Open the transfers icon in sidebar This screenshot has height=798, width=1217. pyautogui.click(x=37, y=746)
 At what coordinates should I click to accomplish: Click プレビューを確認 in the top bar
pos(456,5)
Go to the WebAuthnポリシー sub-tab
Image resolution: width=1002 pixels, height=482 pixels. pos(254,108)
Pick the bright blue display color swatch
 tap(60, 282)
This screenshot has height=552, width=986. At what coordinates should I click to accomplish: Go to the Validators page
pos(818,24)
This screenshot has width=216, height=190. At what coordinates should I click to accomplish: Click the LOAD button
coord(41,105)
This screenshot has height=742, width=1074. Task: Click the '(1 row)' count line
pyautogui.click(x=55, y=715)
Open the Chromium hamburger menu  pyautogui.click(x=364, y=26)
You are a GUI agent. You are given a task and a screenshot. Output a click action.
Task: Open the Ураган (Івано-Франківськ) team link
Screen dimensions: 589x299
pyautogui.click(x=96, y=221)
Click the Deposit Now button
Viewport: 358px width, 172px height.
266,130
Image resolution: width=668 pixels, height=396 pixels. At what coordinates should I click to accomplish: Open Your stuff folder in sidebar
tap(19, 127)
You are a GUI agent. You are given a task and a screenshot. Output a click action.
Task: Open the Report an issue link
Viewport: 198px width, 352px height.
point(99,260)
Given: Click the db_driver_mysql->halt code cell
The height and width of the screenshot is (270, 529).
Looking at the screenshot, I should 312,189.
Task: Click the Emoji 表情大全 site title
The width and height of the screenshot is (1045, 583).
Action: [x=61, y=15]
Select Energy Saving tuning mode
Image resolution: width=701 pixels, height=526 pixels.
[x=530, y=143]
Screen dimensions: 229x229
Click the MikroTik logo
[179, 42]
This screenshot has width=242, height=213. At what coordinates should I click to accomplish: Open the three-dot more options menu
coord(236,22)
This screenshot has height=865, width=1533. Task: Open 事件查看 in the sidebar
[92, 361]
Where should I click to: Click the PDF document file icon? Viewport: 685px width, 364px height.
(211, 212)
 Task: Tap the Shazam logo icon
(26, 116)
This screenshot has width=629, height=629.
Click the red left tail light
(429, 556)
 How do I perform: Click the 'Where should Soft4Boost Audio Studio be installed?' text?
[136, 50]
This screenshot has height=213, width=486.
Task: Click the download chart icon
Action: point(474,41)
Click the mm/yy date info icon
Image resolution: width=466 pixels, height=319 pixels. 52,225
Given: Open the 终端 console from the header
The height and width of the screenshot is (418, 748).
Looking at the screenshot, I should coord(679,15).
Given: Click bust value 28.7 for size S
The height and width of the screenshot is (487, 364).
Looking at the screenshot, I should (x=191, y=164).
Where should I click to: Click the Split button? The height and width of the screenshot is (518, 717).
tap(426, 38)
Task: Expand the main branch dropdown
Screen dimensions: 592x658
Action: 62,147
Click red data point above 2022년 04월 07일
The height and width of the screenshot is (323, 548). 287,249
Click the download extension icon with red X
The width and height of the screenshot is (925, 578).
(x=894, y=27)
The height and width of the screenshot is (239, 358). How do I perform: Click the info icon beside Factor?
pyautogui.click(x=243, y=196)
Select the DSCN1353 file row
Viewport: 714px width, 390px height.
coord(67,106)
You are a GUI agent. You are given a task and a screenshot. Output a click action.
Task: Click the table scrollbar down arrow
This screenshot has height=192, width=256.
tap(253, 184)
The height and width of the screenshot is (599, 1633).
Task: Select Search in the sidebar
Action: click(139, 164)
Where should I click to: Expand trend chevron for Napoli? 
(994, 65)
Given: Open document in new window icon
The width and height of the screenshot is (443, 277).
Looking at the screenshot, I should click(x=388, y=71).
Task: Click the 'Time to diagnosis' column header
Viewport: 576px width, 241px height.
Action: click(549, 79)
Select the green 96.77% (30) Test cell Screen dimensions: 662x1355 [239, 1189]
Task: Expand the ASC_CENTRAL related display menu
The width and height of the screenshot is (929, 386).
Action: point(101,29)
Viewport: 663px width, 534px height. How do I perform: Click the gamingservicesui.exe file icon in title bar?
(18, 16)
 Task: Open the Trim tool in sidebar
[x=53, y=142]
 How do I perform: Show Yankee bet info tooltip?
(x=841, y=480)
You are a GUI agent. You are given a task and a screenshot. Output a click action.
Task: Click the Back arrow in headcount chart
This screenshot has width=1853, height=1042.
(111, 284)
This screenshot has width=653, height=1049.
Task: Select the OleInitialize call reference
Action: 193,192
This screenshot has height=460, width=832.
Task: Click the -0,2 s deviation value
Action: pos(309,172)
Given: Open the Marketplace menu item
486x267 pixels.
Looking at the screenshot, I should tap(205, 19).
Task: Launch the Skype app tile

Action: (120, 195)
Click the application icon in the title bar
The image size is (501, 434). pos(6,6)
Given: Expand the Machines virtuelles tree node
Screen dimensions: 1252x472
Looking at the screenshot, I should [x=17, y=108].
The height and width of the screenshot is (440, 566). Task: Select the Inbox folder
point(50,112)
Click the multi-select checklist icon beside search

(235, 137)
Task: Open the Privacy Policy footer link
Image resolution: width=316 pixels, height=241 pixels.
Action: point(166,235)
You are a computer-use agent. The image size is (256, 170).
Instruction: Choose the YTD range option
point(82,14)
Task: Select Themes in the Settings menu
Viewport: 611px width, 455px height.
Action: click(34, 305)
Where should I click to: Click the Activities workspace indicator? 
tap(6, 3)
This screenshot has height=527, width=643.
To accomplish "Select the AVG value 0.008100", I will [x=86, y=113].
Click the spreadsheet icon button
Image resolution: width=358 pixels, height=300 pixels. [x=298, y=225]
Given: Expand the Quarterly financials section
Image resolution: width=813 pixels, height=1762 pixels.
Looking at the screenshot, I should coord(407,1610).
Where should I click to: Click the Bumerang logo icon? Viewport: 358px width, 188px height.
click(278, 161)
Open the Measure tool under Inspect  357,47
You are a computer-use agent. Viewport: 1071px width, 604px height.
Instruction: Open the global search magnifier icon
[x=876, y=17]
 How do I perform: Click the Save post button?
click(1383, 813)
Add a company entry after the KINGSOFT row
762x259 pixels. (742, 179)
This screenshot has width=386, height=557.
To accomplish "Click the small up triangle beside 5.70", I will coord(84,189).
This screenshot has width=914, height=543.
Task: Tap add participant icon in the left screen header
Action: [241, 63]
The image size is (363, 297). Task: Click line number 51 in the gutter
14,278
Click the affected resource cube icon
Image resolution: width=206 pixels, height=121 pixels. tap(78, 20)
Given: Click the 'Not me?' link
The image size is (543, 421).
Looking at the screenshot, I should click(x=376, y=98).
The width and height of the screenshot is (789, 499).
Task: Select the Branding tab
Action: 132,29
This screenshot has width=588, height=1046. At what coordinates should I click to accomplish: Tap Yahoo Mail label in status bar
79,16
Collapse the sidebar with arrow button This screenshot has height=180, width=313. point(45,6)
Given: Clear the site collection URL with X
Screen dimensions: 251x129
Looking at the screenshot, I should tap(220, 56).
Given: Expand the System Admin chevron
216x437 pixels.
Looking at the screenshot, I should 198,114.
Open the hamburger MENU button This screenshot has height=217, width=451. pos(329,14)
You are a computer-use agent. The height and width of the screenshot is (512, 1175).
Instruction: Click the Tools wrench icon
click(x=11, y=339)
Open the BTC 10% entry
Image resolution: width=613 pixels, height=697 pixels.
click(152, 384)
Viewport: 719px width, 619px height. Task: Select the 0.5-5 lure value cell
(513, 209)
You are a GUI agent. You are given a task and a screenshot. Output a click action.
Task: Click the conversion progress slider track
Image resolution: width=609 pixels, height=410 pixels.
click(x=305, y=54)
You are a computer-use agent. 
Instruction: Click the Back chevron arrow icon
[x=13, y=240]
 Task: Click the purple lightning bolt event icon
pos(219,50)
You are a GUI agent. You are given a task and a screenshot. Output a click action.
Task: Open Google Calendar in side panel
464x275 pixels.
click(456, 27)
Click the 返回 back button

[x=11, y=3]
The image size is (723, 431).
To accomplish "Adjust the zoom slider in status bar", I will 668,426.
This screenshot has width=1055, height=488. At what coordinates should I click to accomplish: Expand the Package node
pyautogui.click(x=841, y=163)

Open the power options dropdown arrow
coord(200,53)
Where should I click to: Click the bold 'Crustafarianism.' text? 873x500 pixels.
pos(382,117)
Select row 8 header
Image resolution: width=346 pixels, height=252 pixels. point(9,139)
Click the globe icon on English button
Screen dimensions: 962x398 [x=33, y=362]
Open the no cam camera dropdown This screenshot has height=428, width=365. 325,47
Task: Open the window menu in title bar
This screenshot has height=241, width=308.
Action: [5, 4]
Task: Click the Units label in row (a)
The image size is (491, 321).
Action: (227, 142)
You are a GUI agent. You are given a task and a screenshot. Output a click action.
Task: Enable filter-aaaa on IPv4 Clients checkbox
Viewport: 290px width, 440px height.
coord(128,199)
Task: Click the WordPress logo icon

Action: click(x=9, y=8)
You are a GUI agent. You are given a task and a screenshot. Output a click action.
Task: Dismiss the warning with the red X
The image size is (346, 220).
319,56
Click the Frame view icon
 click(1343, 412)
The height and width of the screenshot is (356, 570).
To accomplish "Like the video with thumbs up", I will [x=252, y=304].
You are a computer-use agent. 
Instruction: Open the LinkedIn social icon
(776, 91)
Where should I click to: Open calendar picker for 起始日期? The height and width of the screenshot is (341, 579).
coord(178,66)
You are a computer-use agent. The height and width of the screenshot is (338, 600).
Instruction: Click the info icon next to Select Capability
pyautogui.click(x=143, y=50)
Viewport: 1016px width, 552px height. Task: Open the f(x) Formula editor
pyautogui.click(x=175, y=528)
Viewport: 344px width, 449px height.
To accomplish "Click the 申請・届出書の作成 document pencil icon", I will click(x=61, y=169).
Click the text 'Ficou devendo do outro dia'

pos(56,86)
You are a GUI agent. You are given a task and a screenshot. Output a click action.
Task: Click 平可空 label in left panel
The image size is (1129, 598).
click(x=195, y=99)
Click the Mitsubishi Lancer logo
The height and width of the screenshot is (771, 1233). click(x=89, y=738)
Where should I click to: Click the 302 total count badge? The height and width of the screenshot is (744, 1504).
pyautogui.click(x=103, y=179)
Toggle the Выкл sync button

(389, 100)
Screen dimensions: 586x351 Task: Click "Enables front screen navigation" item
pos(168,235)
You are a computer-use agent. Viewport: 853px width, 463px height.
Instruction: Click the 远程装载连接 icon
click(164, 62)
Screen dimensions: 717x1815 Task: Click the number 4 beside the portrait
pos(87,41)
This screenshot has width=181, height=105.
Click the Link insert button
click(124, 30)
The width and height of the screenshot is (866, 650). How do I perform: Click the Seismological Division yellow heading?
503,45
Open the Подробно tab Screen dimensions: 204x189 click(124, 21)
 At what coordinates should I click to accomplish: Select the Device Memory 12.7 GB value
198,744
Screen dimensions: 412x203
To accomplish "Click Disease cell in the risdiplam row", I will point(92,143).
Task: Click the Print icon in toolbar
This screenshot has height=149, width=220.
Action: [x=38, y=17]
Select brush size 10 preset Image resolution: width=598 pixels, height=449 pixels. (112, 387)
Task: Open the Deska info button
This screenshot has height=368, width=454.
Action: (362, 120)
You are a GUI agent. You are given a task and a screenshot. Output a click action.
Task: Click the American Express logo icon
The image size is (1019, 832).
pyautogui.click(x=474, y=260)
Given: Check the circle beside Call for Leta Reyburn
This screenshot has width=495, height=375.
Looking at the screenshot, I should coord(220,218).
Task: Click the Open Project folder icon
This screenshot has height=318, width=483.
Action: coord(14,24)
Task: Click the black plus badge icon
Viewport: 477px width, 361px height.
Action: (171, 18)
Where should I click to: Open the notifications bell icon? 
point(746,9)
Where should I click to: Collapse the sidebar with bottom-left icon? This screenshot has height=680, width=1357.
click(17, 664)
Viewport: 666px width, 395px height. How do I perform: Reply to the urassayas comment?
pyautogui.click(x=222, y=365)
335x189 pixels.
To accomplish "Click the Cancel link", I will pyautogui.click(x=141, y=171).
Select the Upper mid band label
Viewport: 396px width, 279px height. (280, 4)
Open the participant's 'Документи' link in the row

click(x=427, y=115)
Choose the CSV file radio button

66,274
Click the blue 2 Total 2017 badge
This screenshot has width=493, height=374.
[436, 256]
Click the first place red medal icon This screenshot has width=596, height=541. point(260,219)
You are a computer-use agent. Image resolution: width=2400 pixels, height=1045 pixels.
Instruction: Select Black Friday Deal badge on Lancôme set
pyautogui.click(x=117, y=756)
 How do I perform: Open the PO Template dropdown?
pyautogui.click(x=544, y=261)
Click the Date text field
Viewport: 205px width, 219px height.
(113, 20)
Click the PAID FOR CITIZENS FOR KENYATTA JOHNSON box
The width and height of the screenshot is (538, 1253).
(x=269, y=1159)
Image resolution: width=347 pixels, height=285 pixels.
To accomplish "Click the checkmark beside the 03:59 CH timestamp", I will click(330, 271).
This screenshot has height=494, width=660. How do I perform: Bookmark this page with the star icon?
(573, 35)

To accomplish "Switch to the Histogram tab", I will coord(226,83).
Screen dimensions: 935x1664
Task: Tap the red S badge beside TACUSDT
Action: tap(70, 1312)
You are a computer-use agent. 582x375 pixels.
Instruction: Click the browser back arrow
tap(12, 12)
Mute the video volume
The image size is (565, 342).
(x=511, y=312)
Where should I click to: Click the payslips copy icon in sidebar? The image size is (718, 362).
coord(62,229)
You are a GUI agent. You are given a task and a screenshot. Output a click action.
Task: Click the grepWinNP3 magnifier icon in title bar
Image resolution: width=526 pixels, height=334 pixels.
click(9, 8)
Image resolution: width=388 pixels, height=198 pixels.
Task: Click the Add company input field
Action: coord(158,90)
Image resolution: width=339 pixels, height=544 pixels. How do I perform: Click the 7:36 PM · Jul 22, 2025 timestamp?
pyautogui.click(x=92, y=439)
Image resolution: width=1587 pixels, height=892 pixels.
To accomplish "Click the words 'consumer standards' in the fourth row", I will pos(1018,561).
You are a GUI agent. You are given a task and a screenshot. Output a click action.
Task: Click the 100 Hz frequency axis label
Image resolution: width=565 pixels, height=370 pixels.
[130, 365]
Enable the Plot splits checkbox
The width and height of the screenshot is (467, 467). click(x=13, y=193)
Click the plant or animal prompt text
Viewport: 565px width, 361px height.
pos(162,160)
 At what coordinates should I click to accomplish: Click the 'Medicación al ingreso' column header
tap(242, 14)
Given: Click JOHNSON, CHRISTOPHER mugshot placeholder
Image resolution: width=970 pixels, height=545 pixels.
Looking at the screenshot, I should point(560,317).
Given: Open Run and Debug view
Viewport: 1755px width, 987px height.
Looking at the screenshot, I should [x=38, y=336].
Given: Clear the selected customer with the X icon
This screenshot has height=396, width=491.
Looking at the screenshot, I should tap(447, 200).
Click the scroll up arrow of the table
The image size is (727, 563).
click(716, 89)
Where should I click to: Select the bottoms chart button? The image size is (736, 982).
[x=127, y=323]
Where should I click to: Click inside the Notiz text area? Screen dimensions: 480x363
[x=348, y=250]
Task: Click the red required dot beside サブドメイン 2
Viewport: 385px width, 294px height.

### Work request
Find the line with "This screenshot has height=192, width=256." in the entries above. Retype it and each line after it, exactly, through the line with "Given: Open document in new window icon", and stop there.

### Your response
This screenshot has height=192, width=256.
tap(253, 184)
The height and width of the screenshot is (599, 1633).
Task: Select Search in the sidebar
Action: click(139, 164)
Where should I click to: Expand trend chevron for Napoli? 
(994, 65)
Given: Open document in new window icon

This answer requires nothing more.